This is another sonnet unpublished in the lifetime of Clark Ashton Smith (CAS) and not available on The Eldritch Dark, so here's the poem itself:
Not as a sea of flame whose waves and deeps
Shall gulf the suns and worlds--but as a night,
A darkness and a silence past all light,
Beyond all sound, Oblivion waits and sleeps.
Within its absolute encircling sweeps
The universe--a stream of stars that sight
Deems countless, but upon whose gleaming flight
Like some eternal tide, Oblivion creeps.
A darkness and a silence! There shall draw
To one eclipse the systems and disperse
This strange and troubled dream of Time and Place.
Then, sun nor world shall be nor light nor law--
But endless night and emptiness of space--
A vast nirvana of the universe.
The personification of Oblivion is very interesting in this poem. With the phrases "Oblivion waits and sleeps" and "Oblivion creeps" we have distinct actions joined by a rhyme which makes Oblivion an active living force that animates the sestet.
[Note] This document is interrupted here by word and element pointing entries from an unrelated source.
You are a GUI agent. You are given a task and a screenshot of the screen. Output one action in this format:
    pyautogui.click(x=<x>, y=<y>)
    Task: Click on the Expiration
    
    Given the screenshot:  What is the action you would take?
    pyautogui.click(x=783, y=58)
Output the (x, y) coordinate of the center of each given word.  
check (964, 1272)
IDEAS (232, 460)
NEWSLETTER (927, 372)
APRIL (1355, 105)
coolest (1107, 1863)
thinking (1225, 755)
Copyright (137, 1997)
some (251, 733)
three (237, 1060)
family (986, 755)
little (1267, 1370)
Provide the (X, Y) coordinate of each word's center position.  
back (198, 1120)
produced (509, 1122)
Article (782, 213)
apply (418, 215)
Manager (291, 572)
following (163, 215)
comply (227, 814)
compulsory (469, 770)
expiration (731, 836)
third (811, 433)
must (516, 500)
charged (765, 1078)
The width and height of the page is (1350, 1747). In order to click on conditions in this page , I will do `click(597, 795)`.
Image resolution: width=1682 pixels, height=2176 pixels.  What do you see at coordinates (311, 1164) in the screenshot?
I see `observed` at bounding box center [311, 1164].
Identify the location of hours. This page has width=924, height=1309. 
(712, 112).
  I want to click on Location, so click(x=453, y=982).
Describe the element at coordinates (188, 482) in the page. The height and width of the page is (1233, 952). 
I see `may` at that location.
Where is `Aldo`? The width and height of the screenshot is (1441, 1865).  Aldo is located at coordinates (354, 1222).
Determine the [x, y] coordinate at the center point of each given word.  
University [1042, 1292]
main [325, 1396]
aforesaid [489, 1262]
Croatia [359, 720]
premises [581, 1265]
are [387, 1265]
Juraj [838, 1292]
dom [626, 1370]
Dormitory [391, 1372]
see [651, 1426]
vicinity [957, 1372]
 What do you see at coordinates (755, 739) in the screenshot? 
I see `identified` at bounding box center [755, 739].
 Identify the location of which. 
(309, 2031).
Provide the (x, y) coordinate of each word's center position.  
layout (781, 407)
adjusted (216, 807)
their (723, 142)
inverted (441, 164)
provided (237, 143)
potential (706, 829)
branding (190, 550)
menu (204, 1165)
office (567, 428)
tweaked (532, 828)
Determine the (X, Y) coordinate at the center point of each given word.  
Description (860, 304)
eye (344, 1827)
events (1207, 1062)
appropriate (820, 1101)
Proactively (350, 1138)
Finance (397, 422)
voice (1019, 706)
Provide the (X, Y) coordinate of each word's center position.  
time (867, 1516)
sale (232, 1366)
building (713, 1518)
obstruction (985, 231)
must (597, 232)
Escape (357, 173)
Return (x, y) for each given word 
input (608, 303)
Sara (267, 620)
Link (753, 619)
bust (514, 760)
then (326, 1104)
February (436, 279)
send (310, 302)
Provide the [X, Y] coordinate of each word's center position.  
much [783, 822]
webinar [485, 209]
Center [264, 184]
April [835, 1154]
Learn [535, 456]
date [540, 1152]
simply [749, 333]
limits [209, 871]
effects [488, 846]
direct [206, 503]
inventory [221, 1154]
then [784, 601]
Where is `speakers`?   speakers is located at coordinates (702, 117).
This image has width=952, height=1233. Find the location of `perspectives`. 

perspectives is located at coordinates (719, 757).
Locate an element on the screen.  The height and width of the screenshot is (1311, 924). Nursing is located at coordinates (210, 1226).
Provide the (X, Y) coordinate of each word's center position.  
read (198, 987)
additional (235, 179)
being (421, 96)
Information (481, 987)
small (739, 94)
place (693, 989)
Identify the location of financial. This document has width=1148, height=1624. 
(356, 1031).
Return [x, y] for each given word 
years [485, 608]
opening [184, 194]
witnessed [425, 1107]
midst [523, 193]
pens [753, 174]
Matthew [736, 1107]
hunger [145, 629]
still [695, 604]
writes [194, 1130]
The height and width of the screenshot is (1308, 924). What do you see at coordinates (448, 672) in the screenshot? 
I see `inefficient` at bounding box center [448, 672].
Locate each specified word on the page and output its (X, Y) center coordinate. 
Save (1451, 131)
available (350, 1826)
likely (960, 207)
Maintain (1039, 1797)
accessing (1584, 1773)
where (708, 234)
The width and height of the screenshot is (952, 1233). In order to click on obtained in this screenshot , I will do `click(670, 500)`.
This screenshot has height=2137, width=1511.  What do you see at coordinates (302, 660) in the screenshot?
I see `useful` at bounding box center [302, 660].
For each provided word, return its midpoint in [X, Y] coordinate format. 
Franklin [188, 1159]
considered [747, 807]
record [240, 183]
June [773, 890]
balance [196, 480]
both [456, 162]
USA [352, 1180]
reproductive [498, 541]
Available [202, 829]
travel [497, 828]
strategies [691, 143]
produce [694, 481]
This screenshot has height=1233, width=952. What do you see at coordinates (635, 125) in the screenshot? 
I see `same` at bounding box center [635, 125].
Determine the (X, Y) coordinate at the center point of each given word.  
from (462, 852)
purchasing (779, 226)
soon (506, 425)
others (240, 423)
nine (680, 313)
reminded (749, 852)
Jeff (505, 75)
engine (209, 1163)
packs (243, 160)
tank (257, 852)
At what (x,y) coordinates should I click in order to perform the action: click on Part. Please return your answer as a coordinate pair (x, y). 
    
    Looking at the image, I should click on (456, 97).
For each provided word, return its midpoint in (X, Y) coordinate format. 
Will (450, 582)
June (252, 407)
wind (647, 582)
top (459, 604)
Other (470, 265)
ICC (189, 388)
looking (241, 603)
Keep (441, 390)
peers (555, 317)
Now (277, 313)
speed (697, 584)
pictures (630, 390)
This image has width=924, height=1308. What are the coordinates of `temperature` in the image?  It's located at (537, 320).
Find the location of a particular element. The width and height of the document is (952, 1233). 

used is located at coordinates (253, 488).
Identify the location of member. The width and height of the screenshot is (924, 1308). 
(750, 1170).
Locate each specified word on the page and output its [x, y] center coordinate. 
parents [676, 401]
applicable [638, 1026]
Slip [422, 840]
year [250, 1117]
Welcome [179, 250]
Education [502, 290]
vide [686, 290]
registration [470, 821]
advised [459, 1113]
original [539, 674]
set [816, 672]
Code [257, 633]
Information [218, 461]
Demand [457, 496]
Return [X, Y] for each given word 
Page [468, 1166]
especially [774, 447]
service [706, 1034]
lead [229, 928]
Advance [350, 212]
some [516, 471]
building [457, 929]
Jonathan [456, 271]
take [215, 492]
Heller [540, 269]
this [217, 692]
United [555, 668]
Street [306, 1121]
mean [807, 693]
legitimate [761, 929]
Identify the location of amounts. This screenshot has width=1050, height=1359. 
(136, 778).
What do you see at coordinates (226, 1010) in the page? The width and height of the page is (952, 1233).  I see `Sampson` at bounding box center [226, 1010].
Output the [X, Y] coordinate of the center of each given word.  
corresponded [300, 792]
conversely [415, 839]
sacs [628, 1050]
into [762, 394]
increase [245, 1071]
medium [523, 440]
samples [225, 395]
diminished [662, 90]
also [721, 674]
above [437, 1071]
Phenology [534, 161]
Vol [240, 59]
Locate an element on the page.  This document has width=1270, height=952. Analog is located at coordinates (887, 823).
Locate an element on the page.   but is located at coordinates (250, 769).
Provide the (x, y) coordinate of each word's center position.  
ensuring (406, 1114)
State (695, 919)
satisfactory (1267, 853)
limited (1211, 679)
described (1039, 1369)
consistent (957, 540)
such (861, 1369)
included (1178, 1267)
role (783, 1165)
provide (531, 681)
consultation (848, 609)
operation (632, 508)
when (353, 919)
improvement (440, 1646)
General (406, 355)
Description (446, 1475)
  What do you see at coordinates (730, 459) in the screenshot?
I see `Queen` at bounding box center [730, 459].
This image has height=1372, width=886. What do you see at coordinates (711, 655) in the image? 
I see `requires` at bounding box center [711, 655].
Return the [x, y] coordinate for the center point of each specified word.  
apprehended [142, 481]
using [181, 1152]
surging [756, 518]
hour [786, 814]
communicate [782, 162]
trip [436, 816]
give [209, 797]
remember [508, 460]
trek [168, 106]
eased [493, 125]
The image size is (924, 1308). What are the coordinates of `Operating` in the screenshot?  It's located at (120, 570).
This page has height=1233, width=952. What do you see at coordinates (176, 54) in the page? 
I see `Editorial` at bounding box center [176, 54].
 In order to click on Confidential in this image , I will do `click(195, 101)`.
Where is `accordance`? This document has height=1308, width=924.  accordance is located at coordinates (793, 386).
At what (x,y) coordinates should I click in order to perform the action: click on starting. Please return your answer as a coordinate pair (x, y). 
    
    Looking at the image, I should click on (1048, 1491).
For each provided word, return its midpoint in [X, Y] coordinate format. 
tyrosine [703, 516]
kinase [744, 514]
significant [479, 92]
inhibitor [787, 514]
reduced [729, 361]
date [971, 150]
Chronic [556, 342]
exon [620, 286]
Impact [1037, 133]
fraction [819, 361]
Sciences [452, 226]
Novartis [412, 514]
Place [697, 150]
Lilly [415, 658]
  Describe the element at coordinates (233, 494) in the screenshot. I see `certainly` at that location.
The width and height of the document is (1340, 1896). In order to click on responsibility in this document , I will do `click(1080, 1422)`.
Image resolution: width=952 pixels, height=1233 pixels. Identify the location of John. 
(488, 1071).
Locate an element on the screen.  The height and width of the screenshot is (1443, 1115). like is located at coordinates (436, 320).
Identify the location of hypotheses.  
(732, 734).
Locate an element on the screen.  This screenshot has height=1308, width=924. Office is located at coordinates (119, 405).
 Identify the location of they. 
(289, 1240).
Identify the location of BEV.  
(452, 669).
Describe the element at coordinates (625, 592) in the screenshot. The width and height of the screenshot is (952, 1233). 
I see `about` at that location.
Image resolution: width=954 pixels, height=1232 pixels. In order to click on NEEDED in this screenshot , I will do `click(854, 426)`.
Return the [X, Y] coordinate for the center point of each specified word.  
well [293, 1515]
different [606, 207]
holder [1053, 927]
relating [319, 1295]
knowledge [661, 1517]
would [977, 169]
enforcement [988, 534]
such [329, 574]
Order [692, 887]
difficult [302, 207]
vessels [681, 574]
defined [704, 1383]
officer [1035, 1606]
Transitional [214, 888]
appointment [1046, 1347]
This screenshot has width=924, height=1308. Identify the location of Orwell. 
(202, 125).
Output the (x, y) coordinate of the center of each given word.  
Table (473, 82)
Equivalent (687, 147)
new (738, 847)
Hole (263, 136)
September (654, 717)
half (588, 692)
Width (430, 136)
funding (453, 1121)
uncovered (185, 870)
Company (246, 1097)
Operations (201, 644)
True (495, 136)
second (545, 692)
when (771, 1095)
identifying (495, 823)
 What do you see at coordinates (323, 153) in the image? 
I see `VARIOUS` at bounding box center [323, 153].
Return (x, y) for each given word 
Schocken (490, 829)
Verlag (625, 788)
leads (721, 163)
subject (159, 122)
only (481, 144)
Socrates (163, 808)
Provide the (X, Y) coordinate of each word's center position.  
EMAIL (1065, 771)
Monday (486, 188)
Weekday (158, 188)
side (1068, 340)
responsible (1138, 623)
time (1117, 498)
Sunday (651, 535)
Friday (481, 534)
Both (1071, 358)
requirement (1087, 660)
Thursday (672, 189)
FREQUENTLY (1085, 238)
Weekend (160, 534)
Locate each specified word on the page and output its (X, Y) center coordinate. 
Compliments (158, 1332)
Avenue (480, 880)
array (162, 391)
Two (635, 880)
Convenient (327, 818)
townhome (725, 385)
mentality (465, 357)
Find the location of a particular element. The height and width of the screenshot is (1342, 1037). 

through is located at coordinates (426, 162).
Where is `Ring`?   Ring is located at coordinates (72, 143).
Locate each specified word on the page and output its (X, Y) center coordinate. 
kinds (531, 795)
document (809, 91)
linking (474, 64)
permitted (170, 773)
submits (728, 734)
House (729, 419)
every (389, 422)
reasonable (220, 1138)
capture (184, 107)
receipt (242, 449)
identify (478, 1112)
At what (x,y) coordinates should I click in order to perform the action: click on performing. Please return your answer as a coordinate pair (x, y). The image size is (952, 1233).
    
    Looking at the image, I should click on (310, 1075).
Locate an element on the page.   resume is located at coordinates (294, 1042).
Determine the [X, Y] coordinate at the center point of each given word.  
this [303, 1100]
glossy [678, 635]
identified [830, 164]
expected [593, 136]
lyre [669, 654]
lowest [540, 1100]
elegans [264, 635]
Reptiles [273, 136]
CAS intriguingly ends this sonnet with the line "A vast nirvana of the universe." The word "nirvana" implies a release from the physical realm of life, with Oblivion acting as a catalyst for achieving that state. This anticipates Sigmund Freud's articulation of the "nirvana principle" in Beyond the Pleasure Principle, a book that wasn't published until 1920 (evidence suggests that CAS wrote "Sonnet on Oblivion" in either 1911 or 1912).